> **TASK DIRECTIONS**
Could you copy exactly the lines from the one containing "Task: Click the Power & battery icon" through the last line of the records below, and nothing else?

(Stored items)
======

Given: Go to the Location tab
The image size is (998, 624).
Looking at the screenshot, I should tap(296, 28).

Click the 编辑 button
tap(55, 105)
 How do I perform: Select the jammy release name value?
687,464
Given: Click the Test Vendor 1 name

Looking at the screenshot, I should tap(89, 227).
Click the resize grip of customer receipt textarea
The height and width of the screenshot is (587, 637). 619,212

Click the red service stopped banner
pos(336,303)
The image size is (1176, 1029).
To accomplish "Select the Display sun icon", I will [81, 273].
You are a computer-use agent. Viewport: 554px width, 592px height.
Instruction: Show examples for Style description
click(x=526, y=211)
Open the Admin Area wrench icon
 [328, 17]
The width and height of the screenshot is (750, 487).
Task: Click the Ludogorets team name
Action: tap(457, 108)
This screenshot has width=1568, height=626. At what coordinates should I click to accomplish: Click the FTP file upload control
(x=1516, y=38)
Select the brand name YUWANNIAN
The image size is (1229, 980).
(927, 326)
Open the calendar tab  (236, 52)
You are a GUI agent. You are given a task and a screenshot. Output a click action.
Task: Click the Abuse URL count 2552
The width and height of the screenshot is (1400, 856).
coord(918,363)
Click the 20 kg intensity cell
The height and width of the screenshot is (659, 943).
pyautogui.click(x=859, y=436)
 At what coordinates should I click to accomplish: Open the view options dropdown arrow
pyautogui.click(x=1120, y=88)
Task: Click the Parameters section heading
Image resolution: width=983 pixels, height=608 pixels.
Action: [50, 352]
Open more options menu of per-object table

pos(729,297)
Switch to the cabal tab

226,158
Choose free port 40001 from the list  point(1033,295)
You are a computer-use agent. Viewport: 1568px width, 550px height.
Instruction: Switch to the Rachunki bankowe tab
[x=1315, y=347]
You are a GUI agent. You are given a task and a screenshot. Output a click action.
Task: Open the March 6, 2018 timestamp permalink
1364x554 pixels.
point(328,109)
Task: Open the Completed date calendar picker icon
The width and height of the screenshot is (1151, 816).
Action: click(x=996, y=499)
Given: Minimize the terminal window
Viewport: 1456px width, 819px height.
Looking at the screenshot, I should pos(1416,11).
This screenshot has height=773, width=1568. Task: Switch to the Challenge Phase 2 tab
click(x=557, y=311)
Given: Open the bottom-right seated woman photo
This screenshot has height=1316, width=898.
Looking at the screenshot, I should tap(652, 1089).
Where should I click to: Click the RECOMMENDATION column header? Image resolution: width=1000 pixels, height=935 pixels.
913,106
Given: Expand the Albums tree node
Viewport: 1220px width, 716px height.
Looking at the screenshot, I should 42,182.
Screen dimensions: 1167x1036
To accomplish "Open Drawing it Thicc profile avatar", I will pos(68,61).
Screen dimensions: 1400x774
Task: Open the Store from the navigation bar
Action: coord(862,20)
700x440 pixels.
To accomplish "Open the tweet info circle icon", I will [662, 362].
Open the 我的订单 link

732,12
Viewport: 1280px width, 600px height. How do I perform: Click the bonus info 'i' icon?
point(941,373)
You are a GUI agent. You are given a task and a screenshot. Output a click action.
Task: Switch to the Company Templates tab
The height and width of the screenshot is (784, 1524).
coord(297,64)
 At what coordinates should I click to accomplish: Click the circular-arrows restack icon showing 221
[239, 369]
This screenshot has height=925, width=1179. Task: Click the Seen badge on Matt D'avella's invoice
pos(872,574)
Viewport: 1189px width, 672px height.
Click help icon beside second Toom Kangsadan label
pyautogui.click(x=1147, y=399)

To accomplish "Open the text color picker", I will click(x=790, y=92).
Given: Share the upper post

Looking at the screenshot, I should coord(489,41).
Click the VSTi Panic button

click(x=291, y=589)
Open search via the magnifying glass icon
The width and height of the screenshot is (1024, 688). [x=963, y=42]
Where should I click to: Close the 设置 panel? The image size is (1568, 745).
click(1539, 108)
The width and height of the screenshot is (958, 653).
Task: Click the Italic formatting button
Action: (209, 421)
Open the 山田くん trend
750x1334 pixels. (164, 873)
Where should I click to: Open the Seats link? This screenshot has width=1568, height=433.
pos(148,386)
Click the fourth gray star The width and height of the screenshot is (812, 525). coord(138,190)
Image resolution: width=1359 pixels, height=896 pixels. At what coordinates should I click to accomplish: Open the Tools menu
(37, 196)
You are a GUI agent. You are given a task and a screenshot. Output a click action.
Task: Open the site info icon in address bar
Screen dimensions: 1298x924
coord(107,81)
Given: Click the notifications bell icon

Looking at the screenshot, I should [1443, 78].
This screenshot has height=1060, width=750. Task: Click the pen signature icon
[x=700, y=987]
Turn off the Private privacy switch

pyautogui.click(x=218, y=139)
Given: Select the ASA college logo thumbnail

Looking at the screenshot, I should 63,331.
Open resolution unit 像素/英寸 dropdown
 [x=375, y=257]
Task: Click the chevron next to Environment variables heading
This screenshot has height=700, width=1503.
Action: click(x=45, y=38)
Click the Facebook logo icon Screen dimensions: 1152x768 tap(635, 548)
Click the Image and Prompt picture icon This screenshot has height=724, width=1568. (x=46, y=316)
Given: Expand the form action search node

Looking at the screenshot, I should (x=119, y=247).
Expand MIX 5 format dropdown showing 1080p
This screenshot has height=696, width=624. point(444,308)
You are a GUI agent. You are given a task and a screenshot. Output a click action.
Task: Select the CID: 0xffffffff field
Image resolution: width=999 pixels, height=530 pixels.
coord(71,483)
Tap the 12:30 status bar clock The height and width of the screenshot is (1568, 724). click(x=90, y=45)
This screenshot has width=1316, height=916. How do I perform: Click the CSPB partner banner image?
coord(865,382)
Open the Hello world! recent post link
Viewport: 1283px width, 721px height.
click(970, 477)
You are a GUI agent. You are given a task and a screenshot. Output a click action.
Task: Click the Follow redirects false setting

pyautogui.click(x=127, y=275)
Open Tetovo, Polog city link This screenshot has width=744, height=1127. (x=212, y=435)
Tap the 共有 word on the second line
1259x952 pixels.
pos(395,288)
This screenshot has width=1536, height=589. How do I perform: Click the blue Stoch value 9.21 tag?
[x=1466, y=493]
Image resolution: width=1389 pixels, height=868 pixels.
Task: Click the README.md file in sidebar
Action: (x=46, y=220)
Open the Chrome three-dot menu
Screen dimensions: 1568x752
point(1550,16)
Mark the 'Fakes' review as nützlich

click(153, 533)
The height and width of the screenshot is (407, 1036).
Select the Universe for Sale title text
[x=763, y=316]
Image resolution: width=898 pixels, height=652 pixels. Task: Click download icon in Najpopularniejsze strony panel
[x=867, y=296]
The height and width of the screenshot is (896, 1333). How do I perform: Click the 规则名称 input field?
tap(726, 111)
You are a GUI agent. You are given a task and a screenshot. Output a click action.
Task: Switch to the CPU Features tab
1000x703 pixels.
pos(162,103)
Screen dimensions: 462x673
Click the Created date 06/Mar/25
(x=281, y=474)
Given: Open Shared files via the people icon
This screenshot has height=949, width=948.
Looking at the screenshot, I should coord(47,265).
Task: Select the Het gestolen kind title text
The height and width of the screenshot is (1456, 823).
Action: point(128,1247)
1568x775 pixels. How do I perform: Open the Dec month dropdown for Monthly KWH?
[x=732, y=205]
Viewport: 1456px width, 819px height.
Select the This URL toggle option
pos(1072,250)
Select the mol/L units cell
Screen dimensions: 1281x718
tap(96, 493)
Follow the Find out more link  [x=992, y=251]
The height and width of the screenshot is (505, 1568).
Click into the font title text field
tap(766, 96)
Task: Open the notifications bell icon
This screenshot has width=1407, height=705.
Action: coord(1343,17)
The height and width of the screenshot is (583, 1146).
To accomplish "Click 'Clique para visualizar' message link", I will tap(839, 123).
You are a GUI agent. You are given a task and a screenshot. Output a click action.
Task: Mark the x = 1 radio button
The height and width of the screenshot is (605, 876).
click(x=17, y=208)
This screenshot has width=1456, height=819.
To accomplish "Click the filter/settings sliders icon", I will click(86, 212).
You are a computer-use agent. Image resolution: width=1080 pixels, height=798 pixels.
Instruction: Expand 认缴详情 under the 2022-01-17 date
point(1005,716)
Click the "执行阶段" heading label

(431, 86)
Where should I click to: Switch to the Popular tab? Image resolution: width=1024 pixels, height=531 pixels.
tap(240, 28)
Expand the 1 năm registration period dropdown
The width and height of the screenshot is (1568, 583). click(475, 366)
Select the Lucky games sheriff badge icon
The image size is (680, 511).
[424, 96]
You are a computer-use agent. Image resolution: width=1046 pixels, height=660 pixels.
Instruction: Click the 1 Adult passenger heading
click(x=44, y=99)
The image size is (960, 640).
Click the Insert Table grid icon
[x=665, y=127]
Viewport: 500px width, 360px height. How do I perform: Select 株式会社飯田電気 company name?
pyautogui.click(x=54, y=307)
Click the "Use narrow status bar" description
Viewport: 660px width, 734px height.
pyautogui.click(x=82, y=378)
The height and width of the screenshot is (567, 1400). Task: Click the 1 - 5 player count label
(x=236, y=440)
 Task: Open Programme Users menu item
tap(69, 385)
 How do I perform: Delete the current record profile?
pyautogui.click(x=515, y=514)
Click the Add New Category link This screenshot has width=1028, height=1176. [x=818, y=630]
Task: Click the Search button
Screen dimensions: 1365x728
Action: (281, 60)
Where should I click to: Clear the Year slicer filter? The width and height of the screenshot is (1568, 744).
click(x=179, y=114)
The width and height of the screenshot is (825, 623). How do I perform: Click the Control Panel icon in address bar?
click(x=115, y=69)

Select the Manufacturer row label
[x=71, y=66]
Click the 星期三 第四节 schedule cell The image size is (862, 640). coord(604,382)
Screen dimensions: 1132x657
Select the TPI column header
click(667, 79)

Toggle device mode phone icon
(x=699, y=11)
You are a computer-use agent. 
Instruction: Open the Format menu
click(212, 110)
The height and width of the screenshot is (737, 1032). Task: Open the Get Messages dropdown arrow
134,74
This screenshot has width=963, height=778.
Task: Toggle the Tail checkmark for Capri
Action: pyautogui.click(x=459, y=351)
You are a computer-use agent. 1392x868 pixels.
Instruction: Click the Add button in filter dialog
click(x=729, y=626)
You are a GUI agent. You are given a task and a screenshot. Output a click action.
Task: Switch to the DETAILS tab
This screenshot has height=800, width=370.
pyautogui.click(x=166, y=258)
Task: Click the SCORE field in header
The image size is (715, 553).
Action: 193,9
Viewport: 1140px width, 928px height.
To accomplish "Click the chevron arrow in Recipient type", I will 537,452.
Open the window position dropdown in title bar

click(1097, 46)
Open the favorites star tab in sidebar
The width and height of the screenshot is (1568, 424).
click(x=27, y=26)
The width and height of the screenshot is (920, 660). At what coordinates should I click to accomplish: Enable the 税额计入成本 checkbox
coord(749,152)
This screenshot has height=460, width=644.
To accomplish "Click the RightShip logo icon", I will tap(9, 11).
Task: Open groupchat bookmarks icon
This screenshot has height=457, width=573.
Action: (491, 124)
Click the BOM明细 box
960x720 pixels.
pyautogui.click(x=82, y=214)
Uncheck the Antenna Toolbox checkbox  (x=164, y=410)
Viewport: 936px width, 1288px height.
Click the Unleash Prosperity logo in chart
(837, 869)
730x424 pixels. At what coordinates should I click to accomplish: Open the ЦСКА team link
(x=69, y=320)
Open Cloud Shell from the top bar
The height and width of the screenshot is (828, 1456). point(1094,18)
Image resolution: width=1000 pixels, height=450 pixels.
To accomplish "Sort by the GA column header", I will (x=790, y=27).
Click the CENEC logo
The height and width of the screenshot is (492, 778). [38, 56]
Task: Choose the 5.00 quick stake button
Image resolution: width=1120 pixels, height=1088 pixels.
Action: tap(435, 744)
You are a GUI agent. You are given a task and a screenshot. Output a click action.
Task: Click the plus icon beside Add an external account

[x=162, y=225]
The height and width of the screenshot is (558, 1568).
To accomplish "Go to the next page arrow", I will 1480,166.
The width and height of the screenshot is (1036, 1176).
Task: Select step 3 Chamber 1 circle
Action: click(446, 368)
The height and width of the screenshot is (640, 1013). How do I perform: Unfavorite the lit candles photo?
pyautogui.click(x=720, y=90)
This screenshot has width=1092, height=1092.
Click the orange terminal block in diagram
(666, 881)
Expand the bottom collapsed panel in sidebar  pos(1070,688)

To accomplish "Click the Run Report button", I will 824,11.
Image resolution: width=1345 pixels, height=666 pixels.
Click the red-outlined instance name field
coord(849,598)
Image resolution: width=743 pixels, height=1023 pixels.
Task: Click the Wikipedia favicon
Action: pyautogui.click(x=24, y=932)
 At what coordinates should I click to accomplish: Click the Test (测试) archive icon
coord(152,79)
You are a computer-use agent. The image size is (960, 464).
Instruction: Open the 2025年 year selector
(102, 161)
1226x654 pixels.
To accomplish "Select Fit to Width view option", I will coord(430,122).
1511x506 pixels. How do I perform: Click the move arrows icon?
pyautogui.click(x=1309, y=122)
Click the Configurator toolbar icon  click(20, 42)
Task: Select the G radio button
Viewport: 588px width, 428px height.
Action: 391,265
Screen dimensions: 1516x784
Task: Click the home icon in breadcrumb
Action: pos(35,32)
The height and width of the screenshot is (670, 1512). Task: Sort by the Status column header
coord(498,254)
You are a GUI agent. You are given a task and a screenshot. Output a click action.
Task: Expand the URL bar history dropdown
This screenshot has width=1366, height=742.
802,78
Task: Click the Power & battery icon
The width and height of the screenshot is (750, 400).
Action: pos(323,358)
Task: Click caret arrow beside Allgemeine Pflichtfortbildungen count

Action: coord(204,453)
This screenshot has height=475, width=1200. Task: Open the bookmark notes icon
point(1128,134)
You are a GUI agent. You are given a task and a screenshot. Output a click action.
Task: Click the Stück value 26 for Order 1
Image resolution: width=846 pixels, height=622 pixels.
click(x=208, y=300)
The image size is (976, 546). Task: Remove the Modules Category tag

======

> **RESPONSE FOR THIS EXERCISE**
Task: Click the Power & battery icon
The width and height of the screenshot is (750, 400).
Action: pos(323,358)
Task: Click caret arrow beside Allgemeine Pflichtfortbildungen count

Action: coord(204,453)
This screenshot has height=475, width=1200. Task: Open the bookmark notes icon
point(1128,134)
You are a GUI agent. You are given a task and a screenshot. Output a click action.
Task: Click the Stück value 26 for Order 1
Image resolution: width=846 pixels, height=622 pixels.
click(x=208, y=300)
The image size is (976, 546). Task: Remove the Modules Category tag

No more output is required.